I have a design that involves using a FPGA for data crunching. I've been developing it on a Cyclone V GT devkit board and using a third-party API (Xillybus) to send data over PCI-Express.Now I need to extend it to work on a budget DE10-Nano board (also Cyclone V, but smaller and with an integrated SoC ARM CPU), which does not have PCI-Express. And, ideally, find a way that works with both boards without forking the code. I've been looking into options. There seems to be several. I can either use JTAG to Avalon MM via the USB-Blaster interface, or get a USB FTDI chip and hook it up to GPIO ports on the board, or possibly even communicate to the board via Ethernet. On a DE10-Nano, I am also able to access onboard DDR3 memory directly from the integrated SoC CPU, and I can write a C program that does the communications for me. (Being able to cache data in DDR3 is a plus.) That's just the ones I could think of, I'm sure there are others. One thing they all have in common is that they are all exceedingly complex and/or slow. Going through the SoC is the only option for which I have sample code, and that pathway is suboptimal (I have to set up a cross-compiler, and the approach would not work with any boards except DE10-Nano.) I have complete FPGA-side sample code for a "simple" design that makes use of DDR3 and exposes Avalon MM via JTAG, but the complexity of it is mind-boggling (512 .v files, mostly autogenerated), just staring at the list of IP components in it makes me sleepy, and I would not begin to know how to port it to DE10-Nano. I tried to go from the ground up and generate my own DDR3 controller IP, I had to type in 30 parameters, it worked for several minutes and then failed, giving me a bunch of errors (most notably: "Warning: ddr3_example.if0.c0: c0.avl_0 must be connected to an Avalon-MM master; Error: ddr3_example.d0.avl/if0.avl_0: Missing connection end (try "Remove Dangling Connections").") In addition to being complex, it seems that some of these approaches may be too slow for me. My task requires throughput of 20 MB/s. The FTDI->GPIO approach seems barely fast enough (40 MB/s) in synchronous FIFO mode. The USB-Blaster pathway was described here https://alteraforum.com/forum/showthread.php?t=34787&page=10 as "not that fast". I would like some suggestions as to the direction in which I should dig.

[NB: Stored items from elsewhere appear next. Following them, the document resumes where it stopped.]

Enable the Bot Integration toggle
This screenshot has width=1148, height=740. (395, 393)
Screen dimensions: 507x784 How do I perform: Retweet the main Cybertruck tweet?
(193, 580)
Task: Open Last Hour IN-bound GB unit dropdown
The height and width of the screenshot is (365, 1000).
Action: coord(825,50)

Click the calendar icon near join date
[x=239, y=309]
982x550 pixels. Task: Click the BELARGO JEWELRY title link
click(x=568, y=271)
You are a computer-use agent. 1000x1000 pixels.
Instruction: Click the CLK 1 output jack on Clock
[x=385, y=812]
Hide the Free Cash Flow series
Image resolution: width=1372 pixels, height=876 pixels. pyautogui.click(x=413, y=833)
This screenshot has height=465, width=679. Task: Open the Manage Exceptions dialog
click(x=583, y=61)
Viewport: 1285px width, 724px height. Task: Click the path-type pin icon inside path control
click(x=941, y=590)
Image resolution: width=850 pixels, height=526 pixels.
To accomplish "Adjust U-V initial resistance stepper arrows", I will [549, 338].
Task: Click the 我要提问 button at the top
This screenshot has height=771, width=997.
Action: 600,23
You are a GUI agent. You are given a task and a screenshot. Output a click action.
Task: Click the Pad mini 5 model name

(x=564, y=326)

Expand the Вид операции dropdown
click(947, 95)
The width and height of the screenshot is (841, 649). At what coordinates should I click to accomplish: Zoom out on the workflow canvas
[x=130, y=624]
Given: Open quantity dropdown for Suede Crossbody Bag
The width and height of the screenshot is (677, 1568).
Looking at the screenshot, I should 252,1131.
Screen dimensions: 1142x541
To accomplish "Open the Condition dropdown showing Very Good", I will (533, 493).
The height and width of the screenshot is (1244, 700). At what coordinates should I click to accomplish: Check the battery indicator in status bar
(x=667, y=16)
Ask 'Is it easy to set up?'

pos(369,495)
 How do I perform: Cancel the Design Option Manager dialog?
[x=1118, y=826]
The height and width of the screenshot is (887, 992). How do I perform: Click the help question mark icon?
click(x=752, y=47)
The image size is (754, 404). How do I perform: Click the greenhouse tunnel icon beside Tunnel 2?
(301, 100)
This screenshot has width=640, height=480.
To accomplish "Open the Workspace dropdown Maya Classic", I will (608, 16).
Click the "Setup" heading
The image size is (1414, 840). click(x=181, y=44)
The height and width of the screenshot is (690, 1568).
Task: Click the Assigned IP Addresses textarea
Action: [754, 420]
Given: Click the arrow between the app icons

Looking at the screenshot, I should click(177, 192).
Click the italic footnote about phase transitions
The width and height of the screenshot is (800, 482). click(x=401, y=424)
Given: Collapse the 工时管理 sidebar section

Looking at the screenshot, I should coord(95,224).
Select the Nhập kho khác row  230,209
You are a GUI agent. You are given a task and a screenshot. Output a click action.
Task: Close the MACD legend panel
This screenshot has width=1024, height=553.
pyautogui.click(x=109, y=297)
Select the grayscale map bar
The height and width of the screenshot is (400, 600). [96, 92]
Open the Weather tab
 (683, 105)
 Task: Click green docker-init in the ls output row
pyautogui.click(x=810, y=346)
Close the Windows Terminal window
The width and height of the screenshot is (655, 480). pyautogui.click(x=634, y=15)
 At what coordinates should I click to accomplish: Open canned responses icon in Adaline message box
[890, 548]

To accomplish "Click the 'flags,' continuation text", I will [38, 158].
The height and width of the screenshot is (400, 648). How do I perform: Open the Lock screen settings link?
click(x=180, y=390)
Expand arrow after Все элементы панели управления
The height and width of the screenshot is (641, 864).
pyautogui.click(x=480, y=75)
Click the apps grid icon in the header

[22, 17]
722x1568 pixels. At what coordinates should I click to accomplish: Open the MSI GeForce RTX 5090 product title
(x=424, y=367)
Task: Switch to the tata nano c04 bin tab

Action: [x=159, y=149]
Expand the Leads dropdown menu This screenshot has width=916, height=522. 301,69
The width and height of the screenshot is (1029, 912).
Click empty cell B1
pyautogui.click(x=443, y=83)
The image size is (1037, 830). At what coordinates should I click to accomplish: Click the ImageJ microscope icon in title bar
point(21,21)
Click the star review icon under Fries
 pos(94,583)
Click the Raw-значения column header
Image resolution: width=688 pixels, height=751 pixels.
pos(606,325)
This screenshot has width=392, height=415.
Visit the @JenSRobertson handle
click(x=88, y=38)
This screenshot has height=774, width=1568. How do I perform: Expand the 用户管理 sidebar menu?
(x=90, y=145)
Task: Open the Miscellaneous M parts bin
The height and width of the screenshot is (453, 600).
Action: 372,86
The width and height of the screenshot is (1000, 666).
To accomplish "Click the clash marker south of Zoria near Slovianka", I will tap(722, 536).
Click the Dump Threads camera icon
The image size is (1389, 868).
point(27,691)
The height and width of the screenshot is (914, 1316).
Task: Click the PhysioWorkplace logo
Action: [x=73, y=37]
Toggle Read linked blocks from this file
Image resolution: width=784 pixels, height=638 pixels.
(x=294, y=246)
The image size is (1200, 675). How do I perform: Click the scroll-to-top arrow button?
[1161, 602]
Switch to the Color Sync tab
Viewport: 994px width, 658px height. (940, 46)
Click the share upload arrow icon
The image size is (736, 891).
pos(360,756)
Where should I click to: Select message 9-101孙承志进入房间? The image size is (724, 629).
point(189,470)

The least painful may be ethernet. If you have a licence for the core, then you should be able to get PC side drivers for it, it would plug straight into an FPGA side SoC system if needed, or you can just do some packet processing on the FPGA to get the data out. Its not all that hard, its just about learning where all the headers are for Rx, and generating the headers for Tx. What is a lot of work is the testing and verification, as an out of place header will just mean you start losing data (or break the system).What level of processing did you have to do with the PCIe core? were you processing the TLP packets, or did have a MM interface at the FPGA end?
Interesting. What do you mean by PC side drivers: shouldn't I just be able to open a socket on the PC and start sending, especially if the SoC takes care of getting an IP assignment?With the PCIe core, on the FPGA side, I just get two 32-bit FIFO interfaces (read and write), literally 6 signals total. Very easy to handle. Just spent all day working through the Qsys system design tutorial https://www.altera.com/content/dam/altera-www/global/en_us/pdfs/literature/tt/tt_qsys_intro.pdf There's no reference project for Cyclone V, which complicates things a bit ... but I think I almost got it working. Once I have Avalon operational, I'll try to hook it up to ethernet IP and see what happens.